My final tree house is one for the later stages of life, and not only because it took its author some twenty years to create. Poignantly, the ‘ash dome’ or pleached bower erected by Roger Deakin in the grounds of his Suffolk farm has become a kind of memorial; by the time he came to describe it, in the closing pages of his Wildwood, Deakin was already terminally ill (although apparently unaware of this). In the book’s final sentence, he prophetically looks to a time “when the bower eventually comes of age, long after I am gone.”

As he proudly tells us, Deakin created his dome, a sort of natural folly or living sculpture, by planting a double row of ash trees, letting them grow to man’s height, and then grappling them together and grafting them each to each.

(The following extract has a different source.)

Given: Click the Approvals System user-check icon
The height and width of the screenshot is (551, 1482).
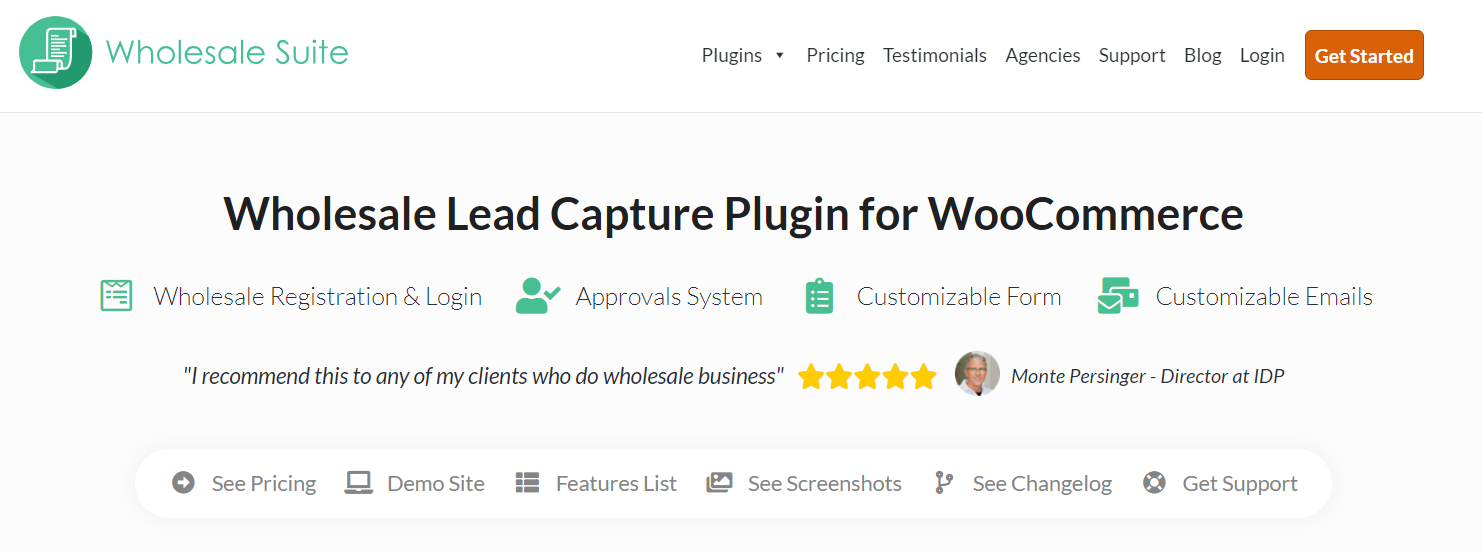Looking at the screenshot, I should point(537,296).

The result of all this “wood-welding” – or ‘pleaching’ as it is properly known – is a sort of “composite pollard, or … laid hedge on stilts” in which the bent ashes have “the pent-up power of strongbows”.

Like the Sforza of Milan or Henry Hastings, the Dorset wodwo, Deakin was a maker of forest rooms. He designed his intimately welded ash hedge-on-stilts to be at least semi-habitable:

In the summer heat it is a cool, green room roofed with … the flickering shadows of ash leaves. I sometimes sling a hammock inside. I even installed a bed last year  …

As described by Deakin, it is a refuge for all seasons:

The bower is floored in lords and ladies, ground ivy and mosses, and its eight trunks cross-gartered with wild hops, our English vines. They thatch its roof with their big cool leaves, dangling bunches of the aromatic, soporific female flowers from the green ceiling like grapes. As spring comes on, the bower fills like a bath with frothy white Queen Anne’s lace … Even at the age of twenty the trunks of the bower are beginning to show some of the early signs of what will accrue with age: they are green with algae and lichens are beginning to form around their damp feet. They are putting on ankle socks of moss. There is something goat-footed about ash trees: the shaggy signs of Pan.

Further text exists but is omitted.